Afterword: Ted Kosmatka
This discussion of the story’s origins contains spoilers.
Ted Kosmatka, author of "N-Words," said that the story was inspired by his discovery, during college, that science can not only be wrong, but racist.
"During my sophomore year of college, I had a three-hour gap between classes twice a week, and with nothing better to do, ended up at the campus library where I eventually found my way to the scientific periodicals. The library had issues of various scientific journals dating all the way back to 1906. So that’s where I started, 1906, and I spent the next two years reading my way up to the present. I read every single issue of one prominent scientific journal– nearly a hundred years worth. I’m not sure many people have ever done that. It changed my whole view of science. I learned that science is fallible, and that in the wrong hands, it can absolutely be racist."
"I learned that scientists have always had a talent for proving that people who looked and acted just like themselves–who came from backgrounds just like themselves– were the smartest, best kind of people in the world," he continued. "Don’t believe me? Go to the scientific journals; read the 1920s. You’ll find entire issues preoccupied with racial hierarchies; you’ll find several studies dedicated to helping readers perceive the vast universe of significance which can be inferred from differences in average cranial capacity that amount to little more than a few dozen cc’s. (You don’t even want to see what science did with the US army’s helmet-size data from WWI). But these same scientists who made mountains out of 30cc mole hills are strangely silent on the subject of the Neanderthal– a walk of man whose cranial capacity is actually larger than modern man’s. In some cases, much larger. Another thing I learned about science from reading those periodicals is this: science is very good at ignoring facts which don’t fit the accepted paradigm."
Things are much better now than they used to be–science is better at weeding out the biases of its practitioners–but you can still see those biases bleeding through in spots if you look hard enough, Kosmatka said. "I think this has been particularly true in the case of the Homo neanderthalensis," he said. "If you go to a museum and look at the old displays, a lot of what you see is just wrong. Recent DNA studies are proving that. What you see in those old museum displays isn’t really science at all– but an interpretation filtered through a series of faulty presumptions which are indicative–if they are indicative of anything– more of the biases of the scientists who made the model than of any ultimate truth about the Neanderthals themselves. Why put dark hair, dark eyes, and olive skin on a Neanderthal? Yet again and again, that’s what you’ve seen."
When Kosmatka reads the modern scientific take on Neanderthals, he sees the same old arrogance. "I see scientists displaying a talent for proving that people who look and act just like themselves are the smartest, best kind of people in the word–and our lowly Neanderthal places a distant second," he said. "There is one particular Neanderthal fossil that has always fascinated me beyond all others: Amud I. Amud I was a truly massive individual. He was tall, and not just for a Neanderthal. He was a shade under six feet, and had a cranial capacity of 1740ccs. (Modern European’s average around 1410.) In certain scientific circles, they’re still debating if Neanderthals had language! What the hell was Amud I doing with 1740cc’s worth of gray matter, if not speaking? Brain tissue is metabolically expensive. All that muscle, all that bone, it has to be paid for."
"What do we really know about Neanderthals? We know what their bones tell us," Kosmatka continued. "By the ratios of the carbon isotopes in their bones, we can reconstruct their diets. We can study the marks left by their muscle attachments. We can pour mustard seeds into their skulls and then empty those seeds into graduated cylinders in order to estimate their cranial capacity. So we know this: they had large brains; they had truly massive musculatures not typically found today except in elite athletes. They were hunters of big game. That they are no longer alive isn’t evidence of some intrinsic inferiority."

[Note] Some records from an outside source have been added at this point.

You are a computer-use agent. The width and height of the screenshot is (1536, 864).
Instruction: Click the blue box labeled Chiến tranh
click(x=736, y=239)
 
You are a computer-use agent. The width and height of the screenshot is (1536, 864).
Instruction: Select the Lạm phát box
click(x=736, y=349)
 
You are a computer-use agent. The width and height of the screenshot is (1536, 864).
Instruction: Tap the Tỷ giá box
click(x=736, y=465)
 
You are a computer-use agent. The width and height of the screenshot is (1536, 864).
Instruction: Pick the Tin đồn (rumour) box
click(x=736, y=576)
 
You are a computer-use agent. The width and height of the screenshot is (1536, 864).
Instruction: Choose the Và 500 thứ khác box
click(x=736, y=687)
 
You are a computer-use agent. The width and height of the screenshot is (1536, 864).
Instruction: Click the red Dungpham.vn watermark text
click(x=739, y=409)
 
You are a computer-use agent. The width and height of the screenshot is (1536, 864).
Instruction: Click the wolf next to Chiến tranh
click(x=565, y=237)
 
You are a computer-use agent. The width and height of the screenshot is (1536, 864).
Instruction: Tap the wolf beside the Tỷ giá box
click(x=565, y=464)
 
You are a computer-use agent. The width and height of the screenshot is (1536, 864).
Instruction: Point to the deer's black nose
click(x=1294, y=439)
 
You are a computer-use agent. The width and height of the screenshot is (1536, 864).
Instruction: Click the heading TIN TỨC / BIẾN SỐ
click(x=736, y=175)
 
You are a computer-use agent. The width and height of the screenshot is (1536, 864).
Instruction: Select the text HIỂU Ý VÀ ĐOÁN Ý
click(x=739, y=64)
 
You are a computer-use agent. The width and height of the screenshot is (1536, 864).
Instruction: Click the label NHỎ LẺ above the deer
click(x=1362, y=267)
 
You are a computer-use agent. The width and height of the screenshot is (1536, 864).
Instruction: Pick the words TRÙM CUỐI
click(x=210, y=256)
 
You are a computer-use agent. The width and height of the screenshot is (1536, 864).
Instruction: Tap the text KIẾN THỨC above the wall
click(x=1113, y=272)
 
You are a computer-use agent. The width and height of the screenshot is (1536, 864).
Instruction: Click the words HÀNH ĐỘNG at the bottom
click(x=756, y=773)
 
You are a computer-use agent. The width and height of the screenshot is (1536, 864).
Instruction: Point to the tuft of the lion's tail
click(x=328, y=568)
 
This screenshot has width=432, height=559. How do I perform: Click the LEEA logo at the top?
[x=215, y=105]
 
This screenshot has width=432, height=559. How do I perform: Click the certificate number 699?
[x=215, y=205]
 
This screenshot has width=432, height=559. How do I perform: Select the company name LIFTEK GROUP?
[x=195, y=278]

There is a change coming, Kosmatka said. "We’re at a point when some very difficult questions about cloning need to be addressed; and by addressed, I don’t mean just creating more laws against it which most of the world won’t be bound by anyway," he said. "It’s not enough to create laws against certain procedures because the truth is that man has proved again and again that when a new technology becomes available, it will be used–somewhere. We’ve cloned dogs, and sheep, and monkeys. At some point in the very near future we’ll clone humans. It will happen. But the bar won’t stop there. That bar will keep moving, and I’m not saying that’s necessarily a bad thing, because it’s what we do, as humans–we keep moving that bar; that’s our specialty. But there are a lot of different way things can go. And while we’re out there practicing the art of being who and what we are, somebody needs to stop and wonder what will happen if we bring back something that’s better than us."